The suburbs will be a big draw thanks to Millennial demand.

As home prices skyrocket, cash-strapped Millennials are looking toward more affordable places to put down roots—namely smaller, suburban towns on the outskirts of major metros. 

The trend has led to an uptick in “Hipsturbia” communities—live-work-play neighborhoods that blend the safety and affordability of the suburbs with the transit, walkability and 24-hour amenities of big cities.

Melissa Gomez, an agent with ERA Top Service Realty in New York, has seen the trend in action.

“Being based in the boroughs of NYC, I see Hipsturbia happening every day,” she said. “As cities like New York become increasingly expensive, younger people and families are looking for more bang for their buck with real estate, schooling and everything in between.
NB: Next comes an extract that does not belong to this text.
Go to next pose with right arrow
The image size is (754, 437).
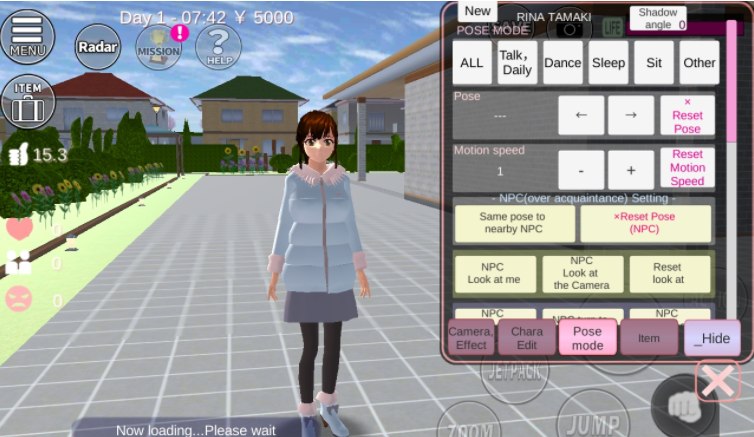(x=631, y=115)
And slowly but surely, it is breathing new life into small towns outside of major urban hubs.”

The Urban Land Institute recently named Histurbia as one of its top real estate trends to watch in 2020.

As the report explains, “If the live-work-play formula could revive inner cities a quarter-century ago, there is no reason to think that it will not work in suburbs with the right bones and the will to succeed.”
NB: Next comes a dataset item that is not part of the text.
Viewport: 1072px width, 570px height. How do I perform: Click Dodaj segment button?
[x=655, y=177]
The industry will continue to digitize. 

The mortgage and real estate spheres have been moving away from their manual, paper-laden processes in recent years, and 2020 will only see that trend expand further—especially as more tech-savvy Millennials enter the market.

As Hundtofte explains, “In 2020, we’ll continue to see Millennials growing their share of the mortgage market, which in turn, will serve as a catalyst to lenders to continue to rapidly innovate their technology offerings to meet the expectations of an audience more accustomed to an Amazon, Venmo-like experience.”

Though plenty of tech offerings already exist—from e-signing and e-notary software to fully-digital mortgage applications, automated income verification and more—Hundtofte says we’ll probably see these solutions start teaming up in the new year.

“Rather than compete with each other, we’ll see companies combining technologies across the board, from startups partnering with startups to startups partnering with legacy institutions,” he says.

Aaron Block, the co-founder of MetaProp—a venture capital fund focusing solely on real estate technology—says to keep an eye on the Airbnb and WeWork brands specifically in this regard.

On WeWork’s recent IPO blunder, Block says, “One major positive outcome of this year's ‘DiePO’ is the plethora of ‘proptech’ innovation talent hitting the street. Some exciting new companies are being formed as we speak.”